■ ABOUT THIS EXERCISE
Only the lines holding "agent" are wanted here; copy each from the listing.

*** RECORDS SHOWN ***

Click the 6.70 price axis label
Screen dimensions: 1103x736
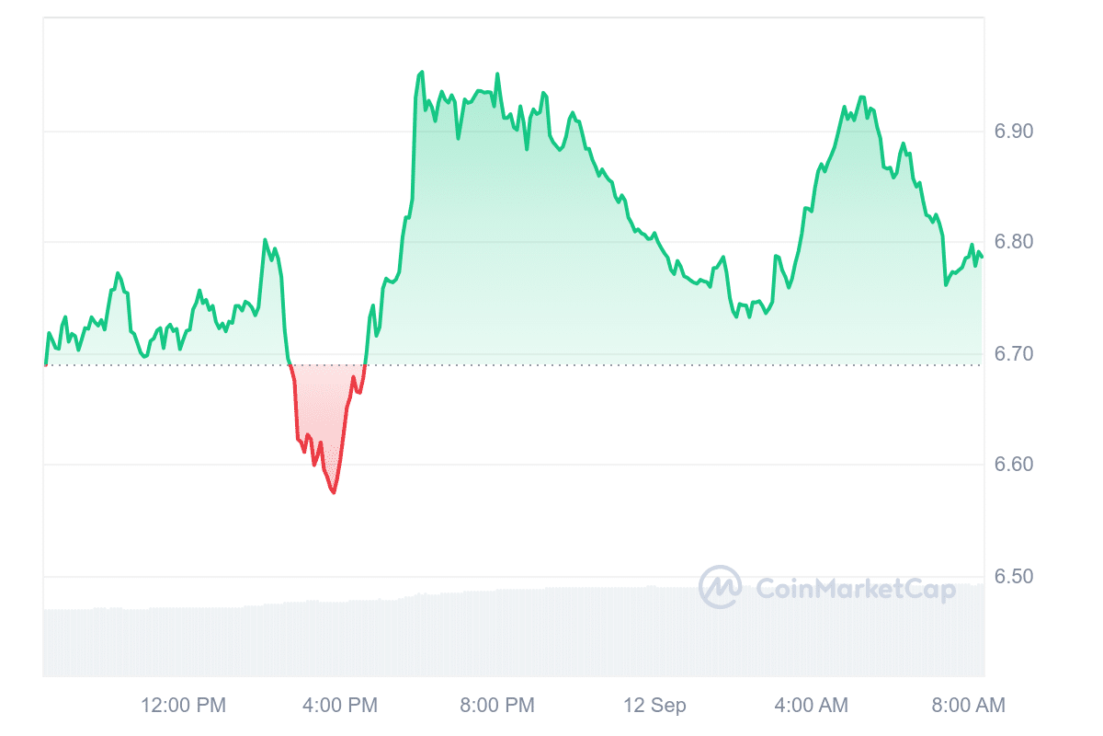[1014, 354]
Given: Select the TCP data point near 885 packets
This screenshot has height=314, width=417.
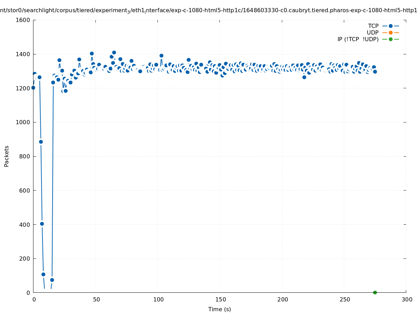Looking at the screenshot, I should [x=41, y=142].
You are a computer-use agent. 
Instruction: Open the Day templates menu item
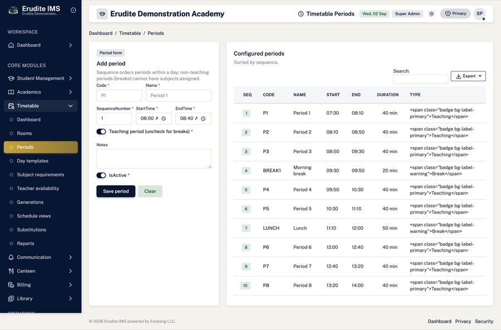pos(33,161)
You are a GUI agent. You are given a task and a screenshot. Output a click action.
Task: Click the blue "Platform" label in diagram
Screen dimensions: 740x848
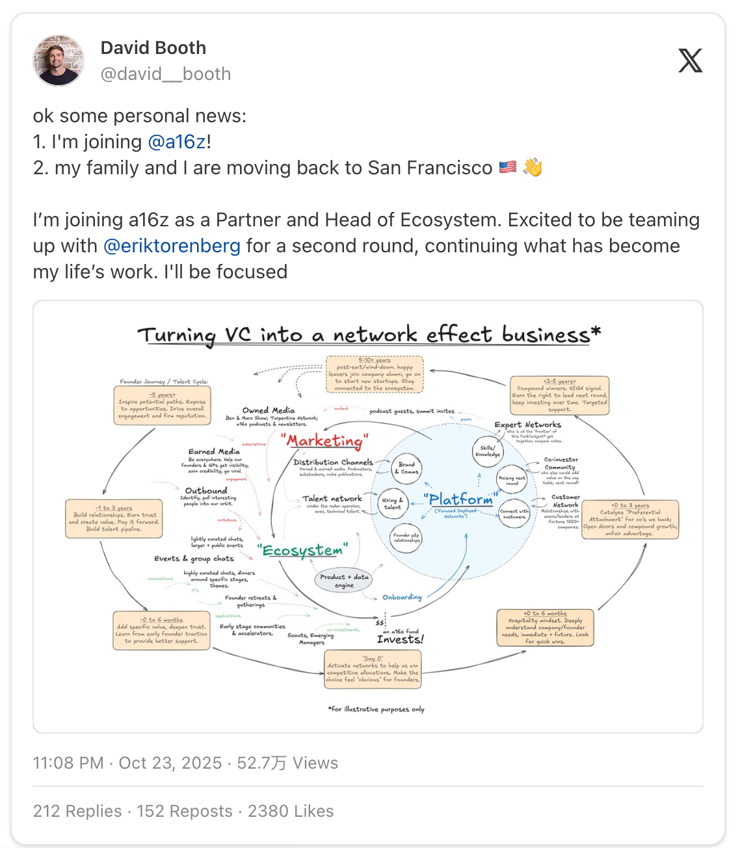[x=460, y=499]
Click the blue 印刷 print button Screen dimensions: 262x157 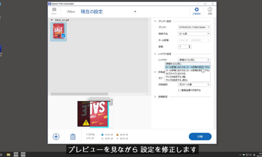(200, 137)
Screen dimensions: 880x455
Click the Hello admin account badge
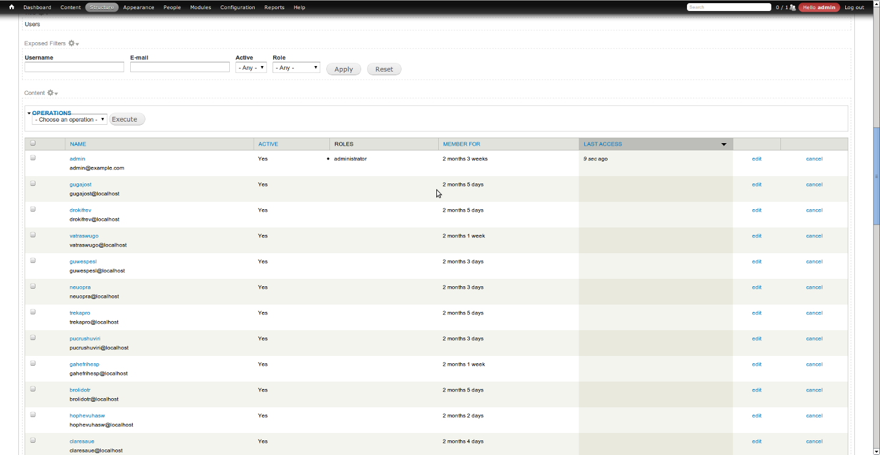click(x=818, y=7)
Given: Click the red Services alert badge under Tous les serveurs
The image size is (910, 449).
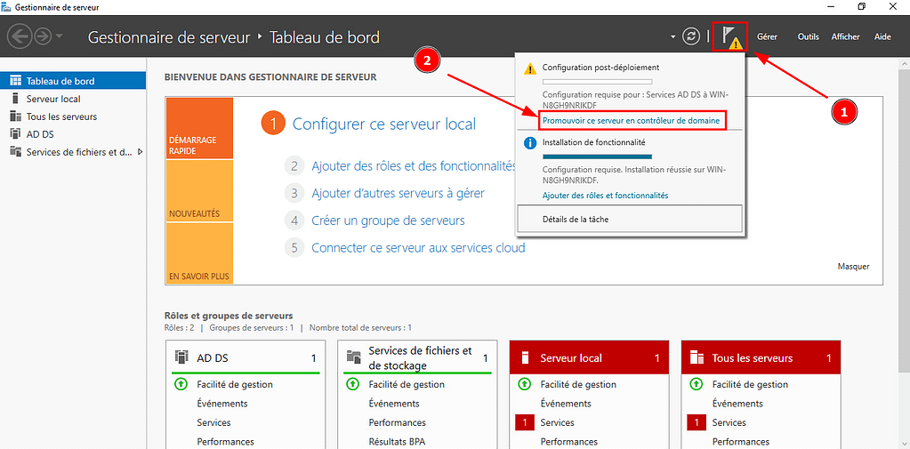Looking at the screenshot, I should point(695,422).
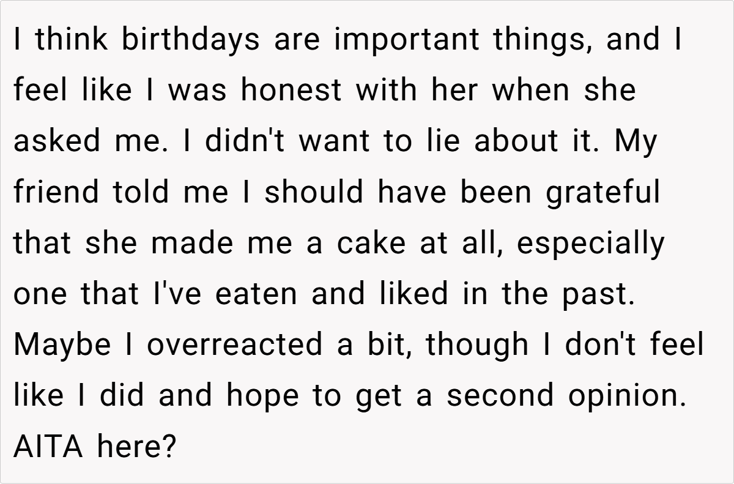The width and height of the screenshot is (734, 484).
Task: Click on the word "hope"
Action: coord(261,395)
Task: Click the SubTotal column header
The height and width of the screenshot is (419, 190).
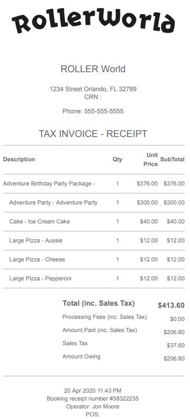Action: (172, 159)
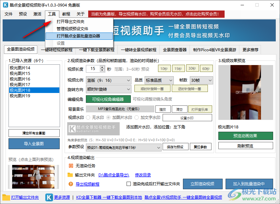Click the blue K logo beside 更多资源
This screenshot has width=280, height=204.
pyautogui.click(x=49, y=197)
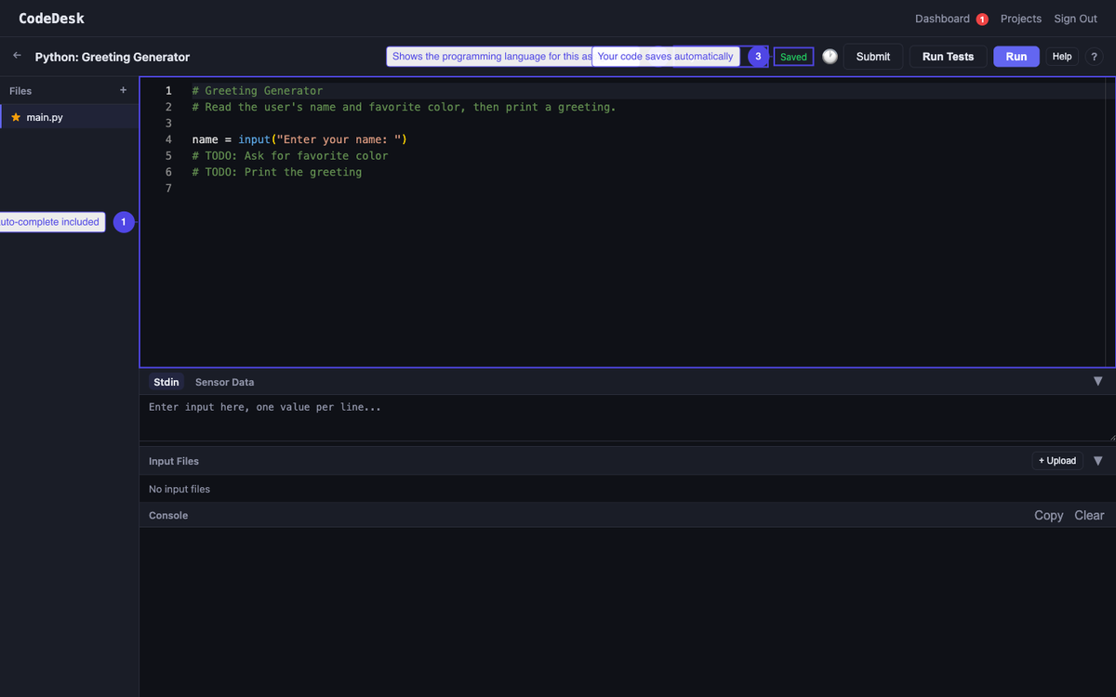Screen dimensions: 1116x697
Task: Collapse the Input Files panel chevron
Action: [1098, 460]
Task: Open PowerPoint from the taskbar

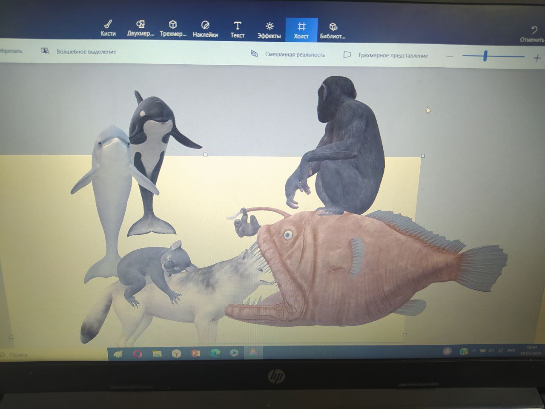Action: [195, 353]
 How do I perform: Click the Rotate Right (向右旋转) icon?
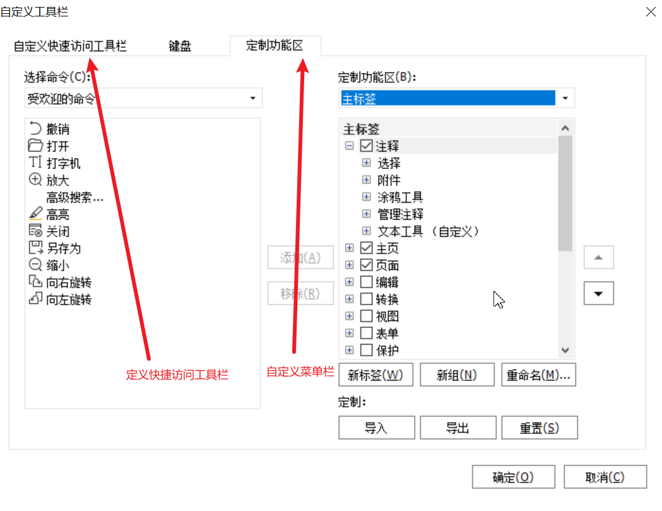(x=35, y=282)
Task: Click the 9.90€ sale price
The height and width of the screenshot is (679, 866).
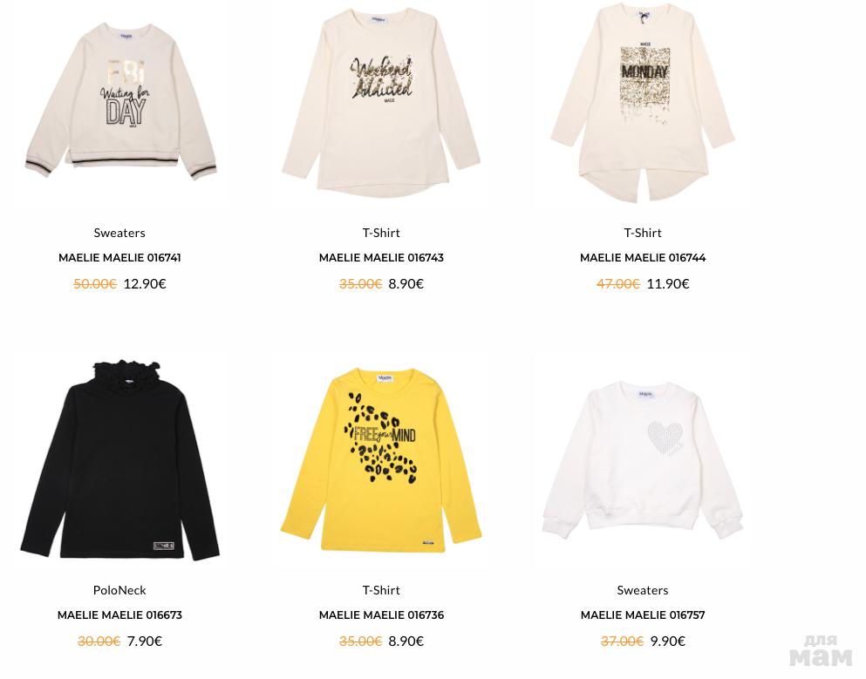Action: click(x=668, y=641)
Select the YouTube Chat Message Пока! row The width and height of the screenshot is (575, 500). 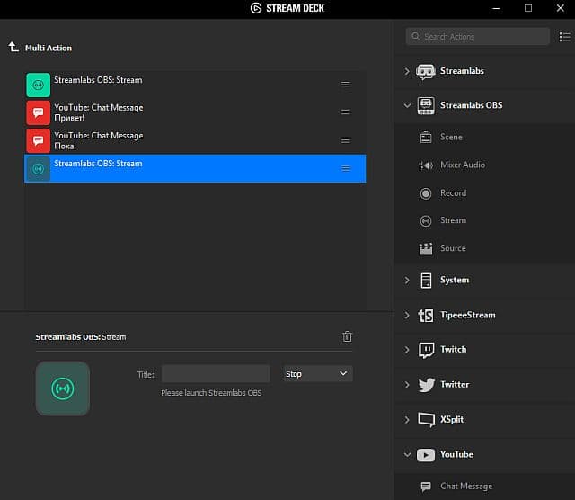point(180,140)
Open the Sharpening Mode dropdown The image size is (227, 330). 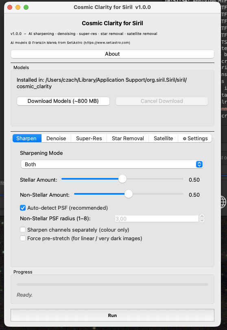click(112, 164)
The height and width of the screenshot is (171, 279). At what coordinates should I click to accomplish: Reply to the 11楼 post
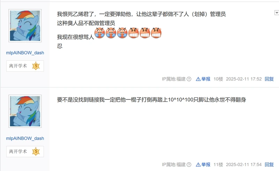(269, 165)
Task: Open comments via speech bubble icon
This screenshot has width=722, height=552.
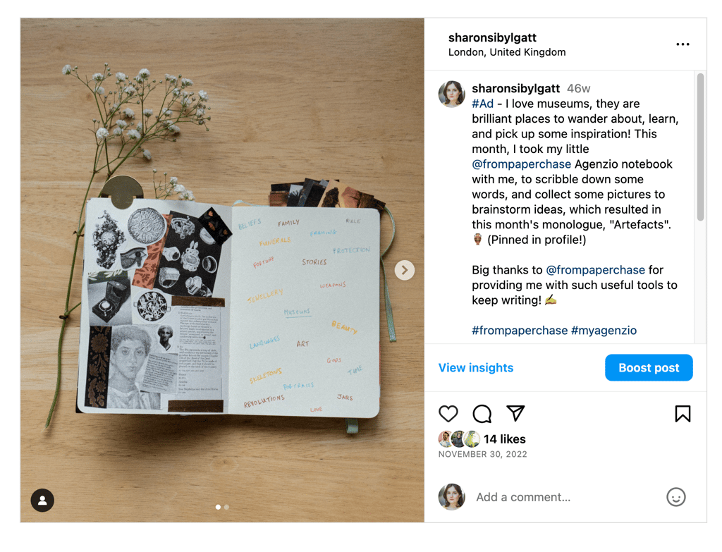Action: (482, 413)
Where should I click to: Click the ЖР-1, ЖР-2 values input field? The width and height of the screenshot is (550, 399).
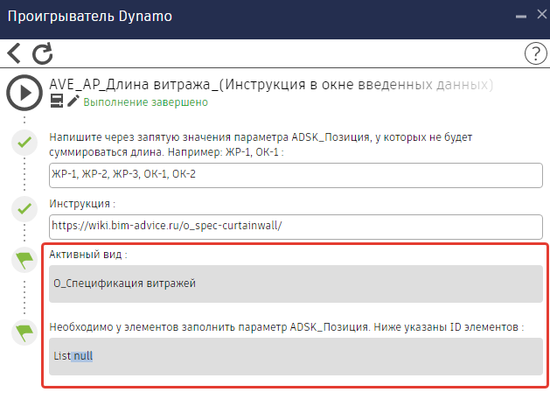click(x=296, y=173)
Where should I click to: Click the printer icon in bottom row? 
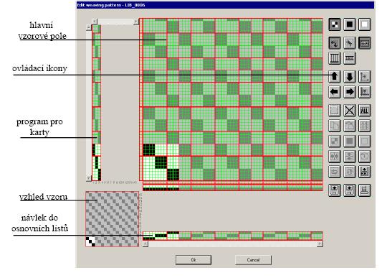coord(365,190)
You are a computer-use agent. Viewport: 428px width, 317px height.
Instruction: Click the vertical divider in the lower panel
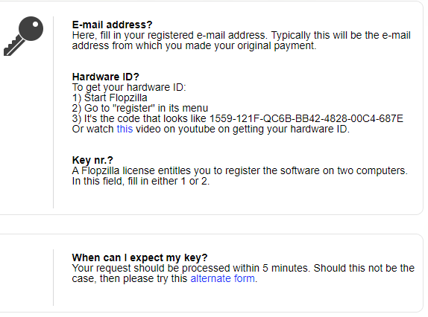click(x=53, y=278)

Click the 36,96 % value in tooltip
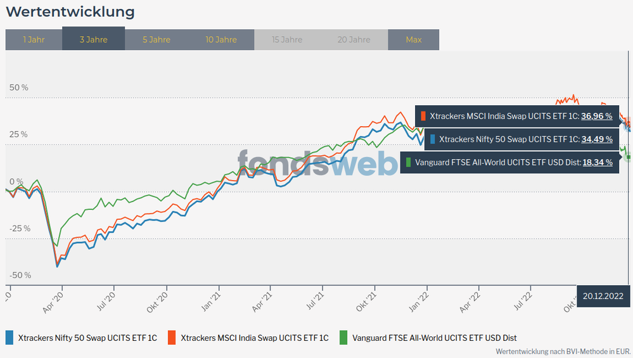coord(597,116)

*** End of RECORDS SHOWN ***

■ ANSWER SECTION
You are a computer-use agent. 
You are a GUI agent. You are given a task and a screenshot. Output a click action.
You are a computer-use agent. Viewport: 428px width, 317px height.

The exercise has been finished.